The Minister in his opening statement said that from the moment the service goes on the air it would have to stand comparison with the programmes of two television organisations in Britain. As I have already said, if we are to follow the British line our service will have to be as good as, if not better than, they are. I stated yesterday that I.T.V. are spending something like £17,000,000 per annum on programmes and the B.B.C. spend £16,000,000 per annum. At first sight this would seem to be a very formidable task because in television we have the first example in this country of a free trade area. It is not possible to put a protective ring around the country in regard to television and cut off other services from competing with our service. We shall be on the same screen so that we are fighting in a free trade area really and as we have not got sufficient funds to compete purely on a financial basis and in the big way which these many millions of pounds are able to command, we shall have to produce programmes of quality as I said last night.
The first thing we can do is to give something that is Irish. The second thing is—and the Minister also referred to this—that we shall have to employ imported films and telerecordings. In this second category we can, I am told, in spite of the large sums of money available to the British service, compete. These films and telerecordings are comparatively cheap since in many cases they have already earned money on the screens of the cinema.
The Minister went on to say that the quality of our programmes will depend on the judicious selection by the Authority of the best imported programmes available. I think he is absolutely right there. That involves the question of the people who will give us these programmes and this service. Upon them, naturally, will depend the quality because they will be the people who will have to decide what is to be given us and what is to be imported in the form of films and telerecordings and, of course, the live broadcasts from our own country.
The selection of the members of the Authority will be a task of the first importance. So much depends upon the personnel that it is very important that difficult to combine all these character- the best people should be got for these positions. I hope, and I believe, that the conditions and qualifications for appointment to the Authority will be competence for the position and that no political considerations will be brought to bear. This is not directed at the present Government only. I am merely talking now about the Authority which is here for the future. I hope that neither now nor in the future will precedence be given to political considerations in appointing the right people to do the job.

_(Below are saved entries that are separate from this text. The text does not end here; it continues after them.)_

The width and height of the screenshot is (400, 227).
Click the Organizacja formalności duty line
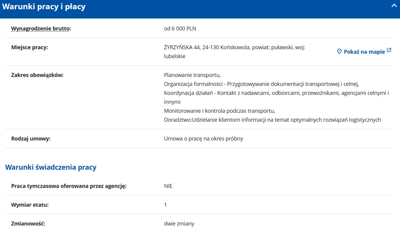261,84
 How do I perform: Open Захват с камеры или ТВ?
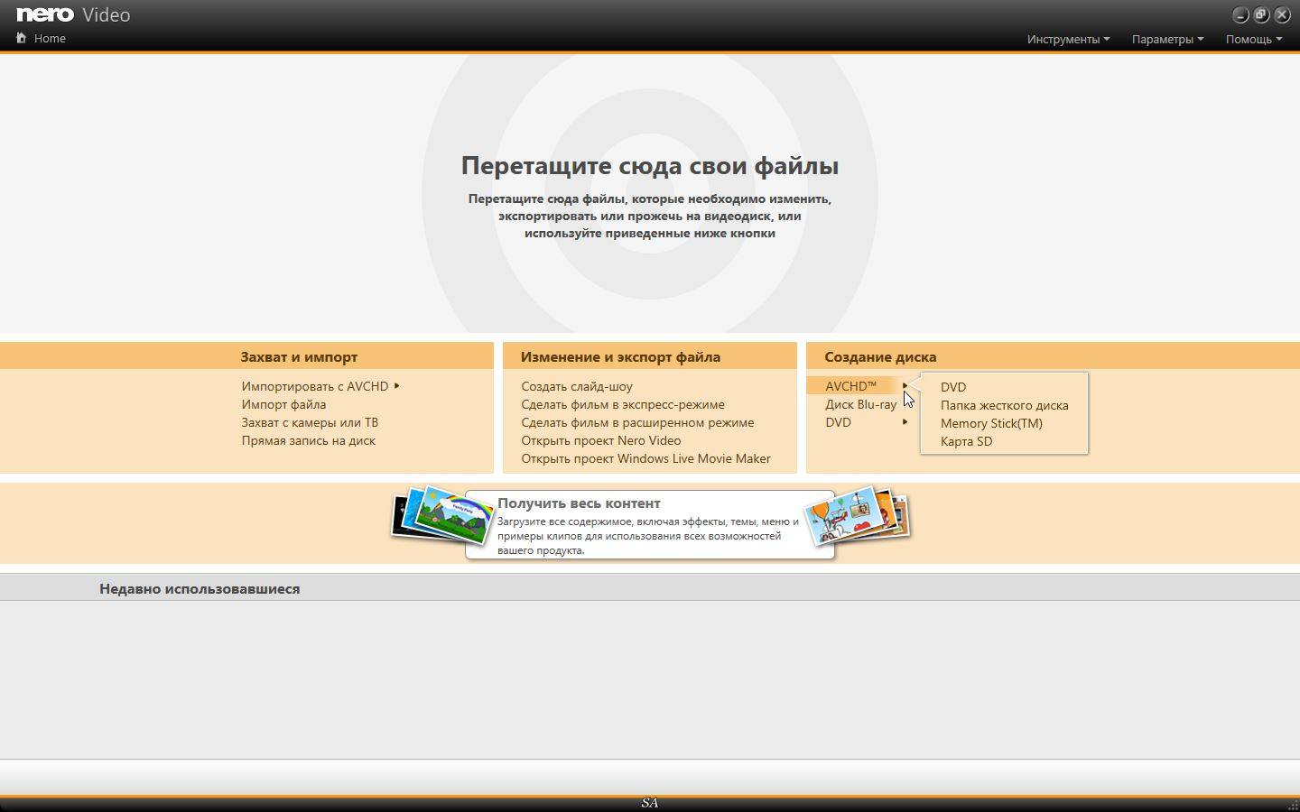pos(310,422)
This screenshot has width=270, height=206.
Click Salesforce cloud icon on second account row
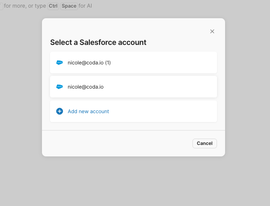click(x=59, y=87)
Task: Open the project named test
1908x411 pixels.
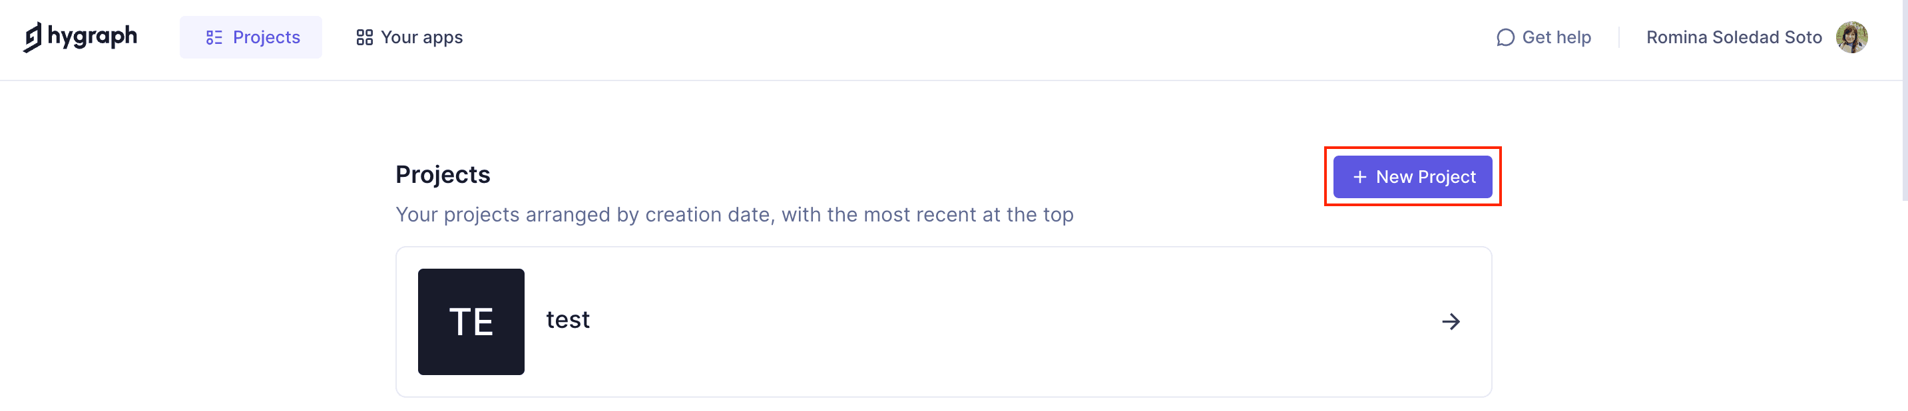Action: click(x=567, y=320)
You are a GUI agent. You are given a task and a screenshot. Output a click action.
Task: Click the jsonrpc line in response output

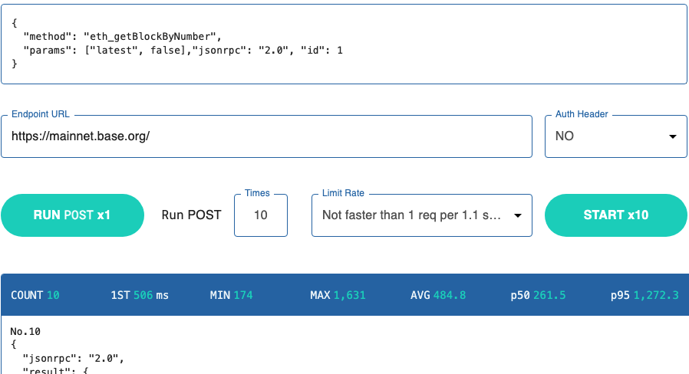[74, 358]
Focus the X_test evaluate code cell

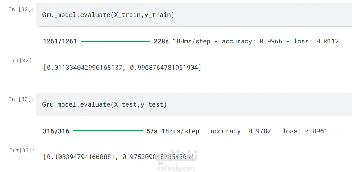(252, 104)
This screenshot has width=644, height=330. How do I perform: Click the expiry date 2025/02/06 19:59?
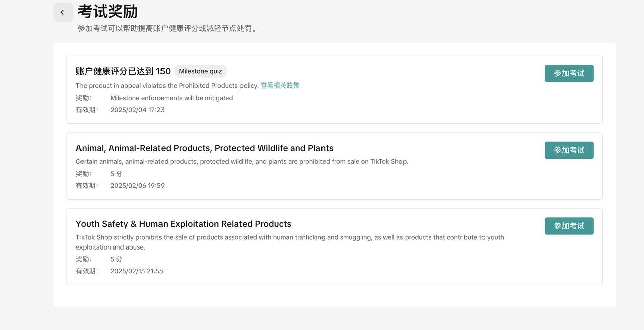tap(137, 186)
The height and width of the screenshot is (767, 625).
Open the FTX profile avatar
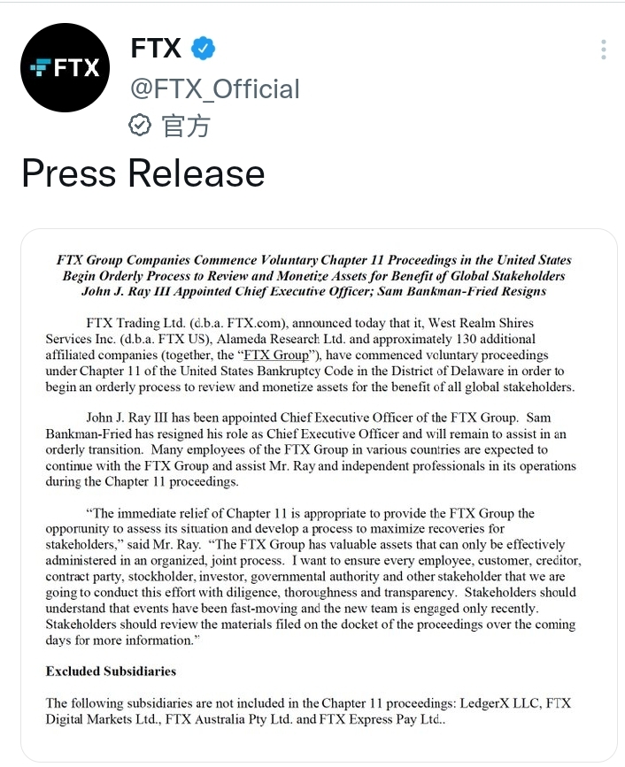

Many of us see the danger in too much Ministerial control over the Authority. We see the danger of an element of political interference which can manifest itself in many ways. Last night this matter was referred to in connection with what was actually put on the screen. A person may make himself persona grata or somebody more desirable to the Minister. That is one of the dangers inherent in having either State or semi-State control of activities but it is one we have got to face. We have got to rely, first of all, upon the terms on which this Bill is based and, secondly, upon the quality of the Minister who is to exercise the powers he is to get. When this Bill leaves this House and the Dáil, a considerable number of changes will have to be made. I hope that much more discretion will be entrusted to the Authority who are about to operate the service.
At first sight it would seem, as Senator O'Brien suggested, that the maximum number on the Authority should be reduced from nine to five. I think, perhaps, from the point of view of efficiency that would be desirable but on second thoughts, when one considers the number of facets that will have to be dealt with in connection with television, it would seem, perhaps, that a larger Authority would be better because, first of all, you must have people on the Authority who know something about entertainment. You must also have people with a cultural outlook, an outlook in regard to the language and the national outlook, not to mention the business side of the matter dealing with finance and so on. Perhaps it would be rather istics in five people and a smaller group might, in fact, be a biased group. However, that is a matter that probably will be discussed on Committee Stage, when more may be said about it.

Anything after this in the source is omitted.